Révolution à Tunis. Manifestations au Caire. Tensions à Alger, Amman et Sanaa. Le doute n'est plus permis. Depuis le 14 janvier, jour de la fuite de Ben Ali, l'onde de choc de la révolte tunisienne parcourt l'ensemble du monde arabe. À la vitesse du Web, les slogans fusent d'un pays à l'autre. Partout, une même colère contre la vie chère, le chômage des jeunes, l'absence de libertés, la corruption. Partout, un même contraste entre de jeunes populations et de vieux régimes autocratiques. La chute de Ben Ali a marqué un point de rupture, qui était manifestement désiré et attendu par les sociétés civiles.


Cette rupture est en train de bouleverser de nombreux équilibres, au sein de ces sociétés, comme dans les dynamiques régionales et l'attitude des puissances occidentales à l'égard de régimes alliés. Les points communs entre Tunis et Le Caire sont nombreux, mais les distinctions tout aussi nécessaires. Car si le changement est demandé d'un même élan, les répercussions d'une déstabilisation sont sans commune mesure.

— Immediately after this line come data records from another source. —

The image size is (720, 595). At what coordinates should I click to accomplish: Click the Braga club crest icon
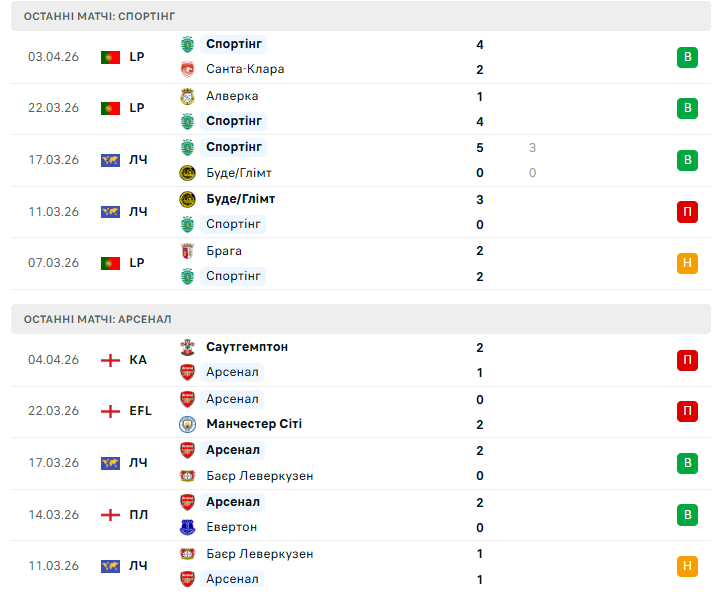[x=186, y=251]
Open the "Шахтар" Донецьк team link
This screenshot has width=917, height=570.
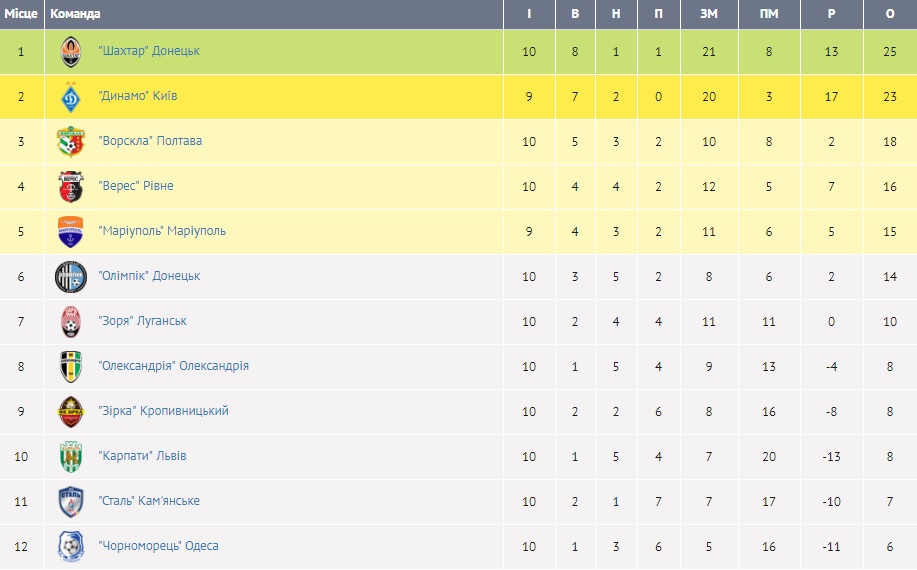[x=150, y=51]
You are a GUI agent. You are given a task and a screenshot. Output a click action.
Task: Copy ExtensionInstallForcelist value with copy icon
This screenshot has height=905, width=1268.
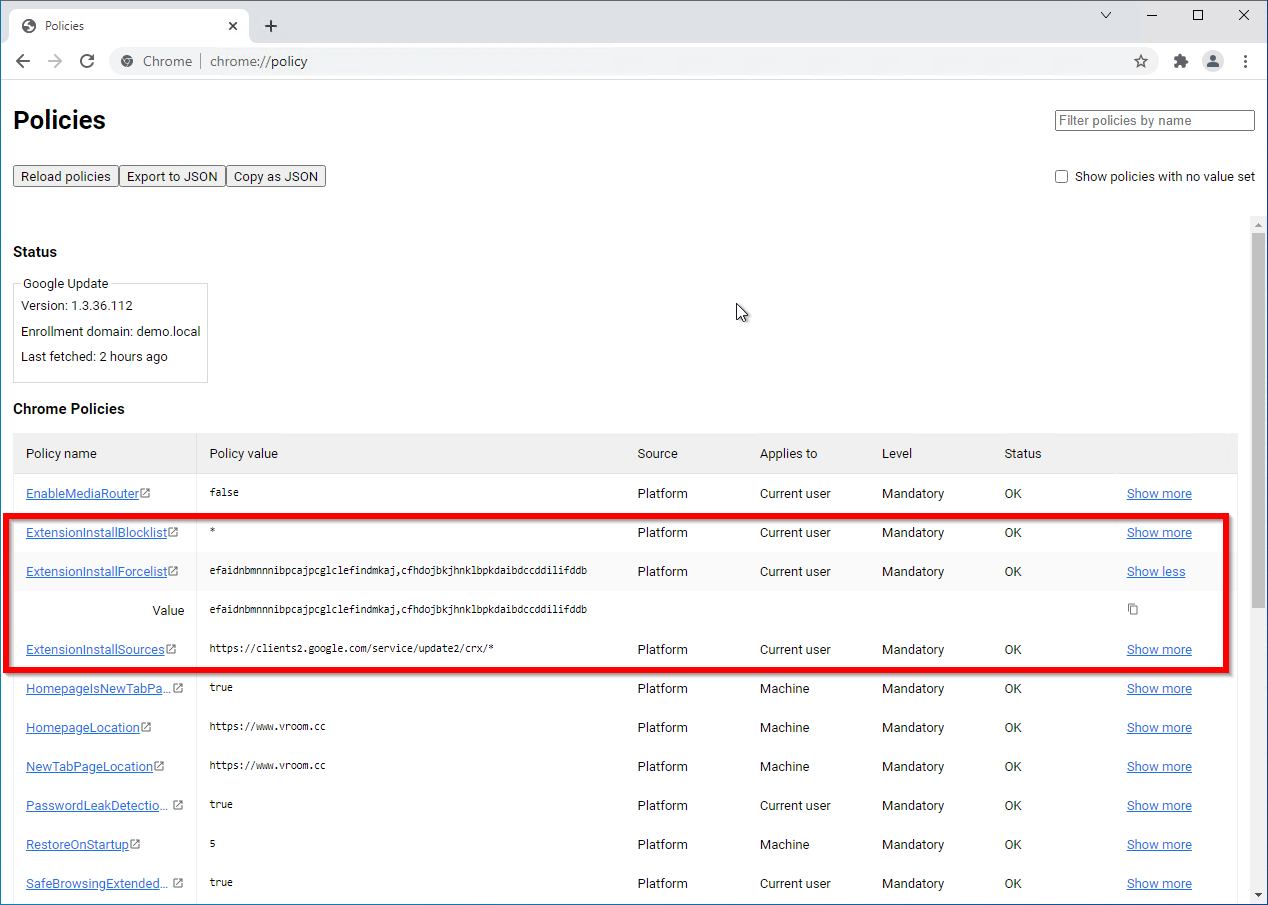[1133, 609]
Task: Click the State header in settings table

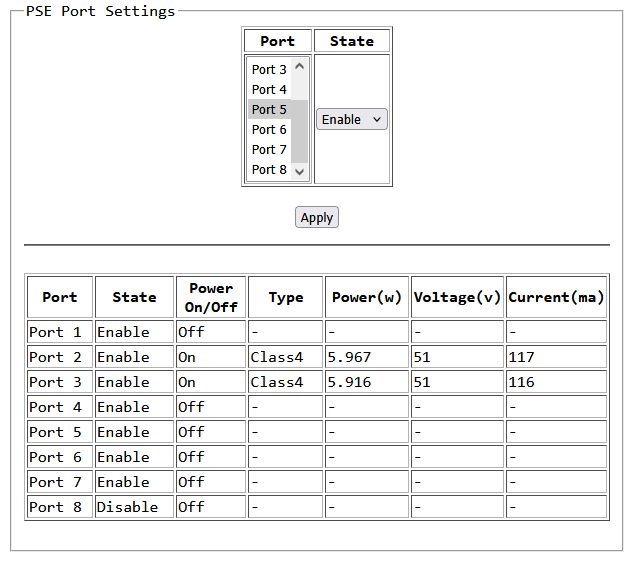Action: (352, 41)
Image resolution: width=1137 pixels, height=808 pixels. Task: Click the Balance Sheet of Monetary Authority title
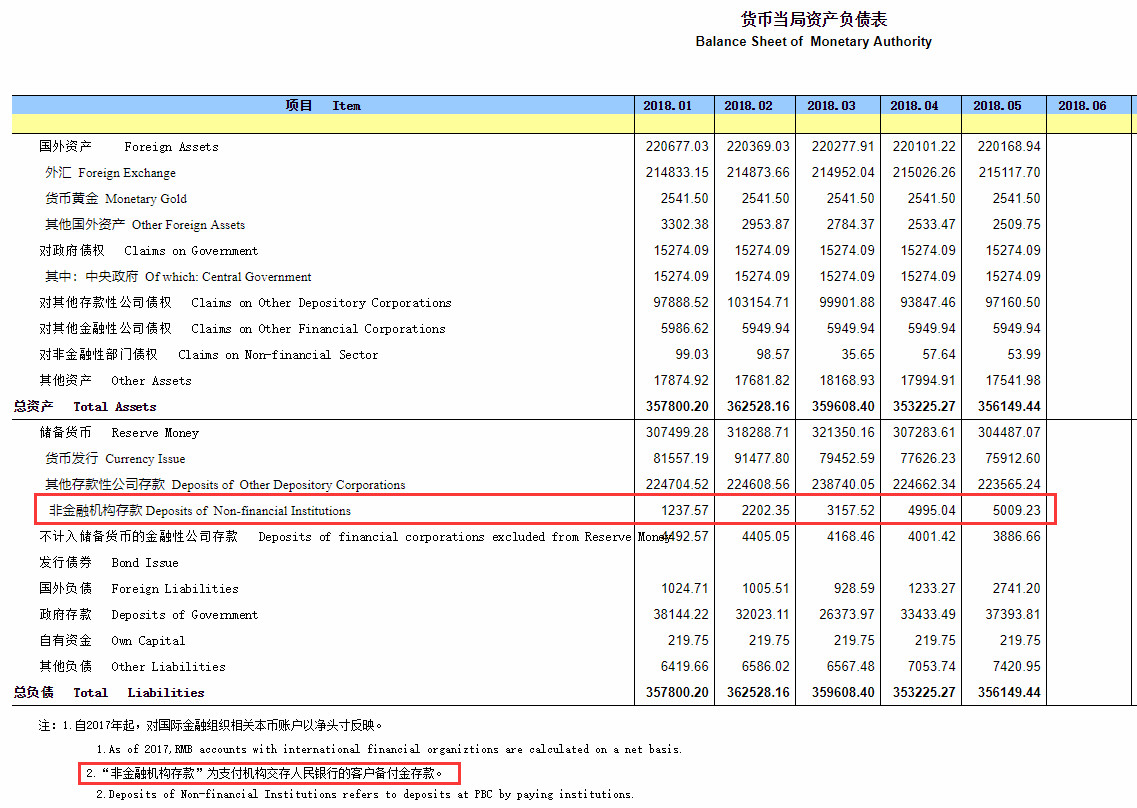click(x=813, y=41)
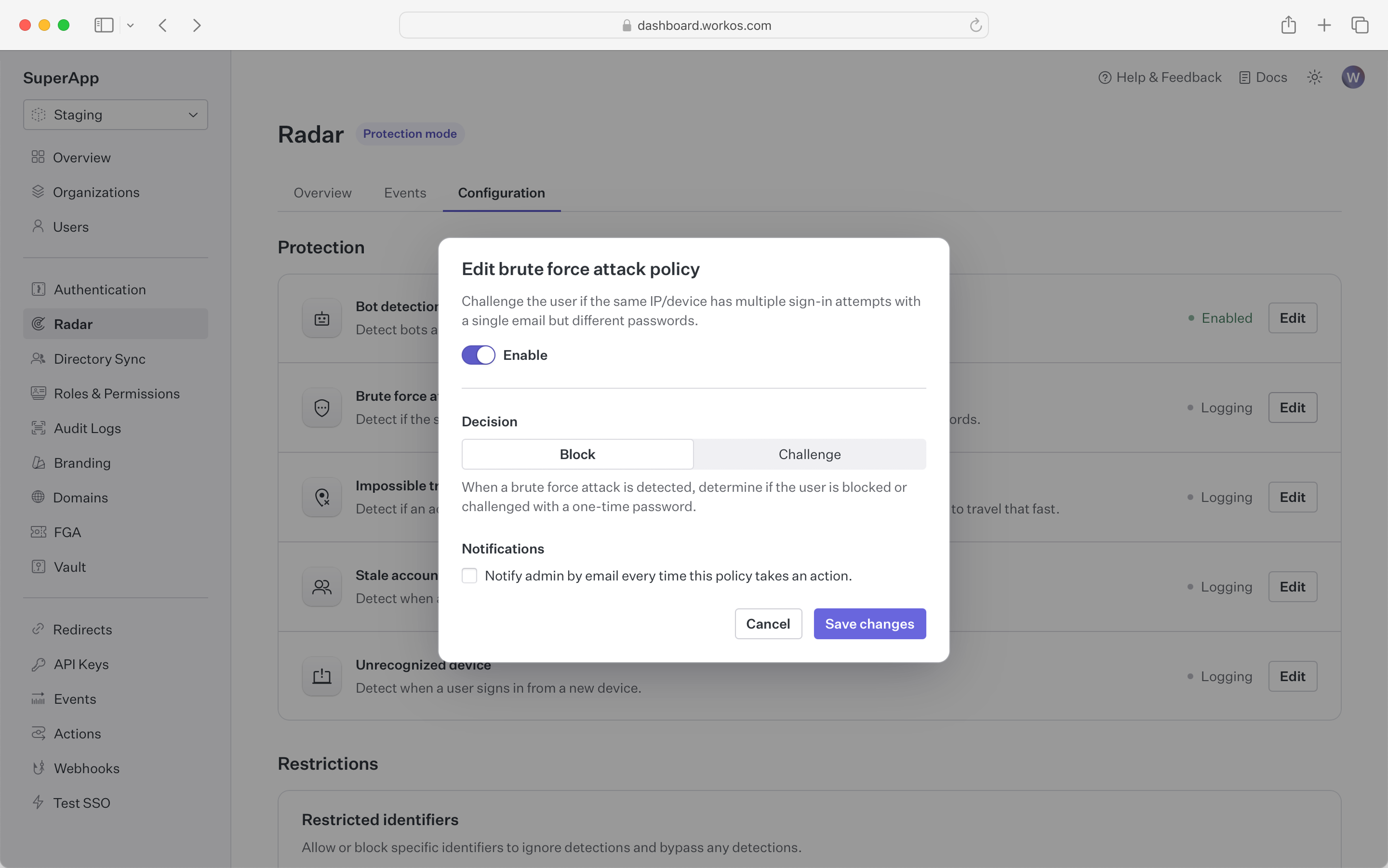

En Tunisie, plusieurs facteurs plaident en faveur de l'émergence d'un laboratoire démocratique. Par ses dimensions (dix millions d'habitants), l'homogénéité culturelle et religieuse de sa population, la présence d'une classe moyenne active dans les sphères éducative, associative, syndicale, le pays dispose d'atouts importants. Même si la structuration politique de l'après-Ben Ali souffre déjà du désert entretenu par le régime.


En Égypte, la donne est tout autre. Huit fois plus peuplé, plus pauvre aussi, le pays est une pièce centrale du monde arabe, fondamentale pour les équilibres au Proche Orient et décisive dans le dispositif américain dans la région. Washington observe en dosant ses messages, attentifs aux revendications de la rue, mais prudents et inquiets sur l'avenir proche. Notamment sur le rôle de l'armée, que les États-Unis financent abondamment depuis trente ans et dont l'attitude sur la fin de règne va être décisive.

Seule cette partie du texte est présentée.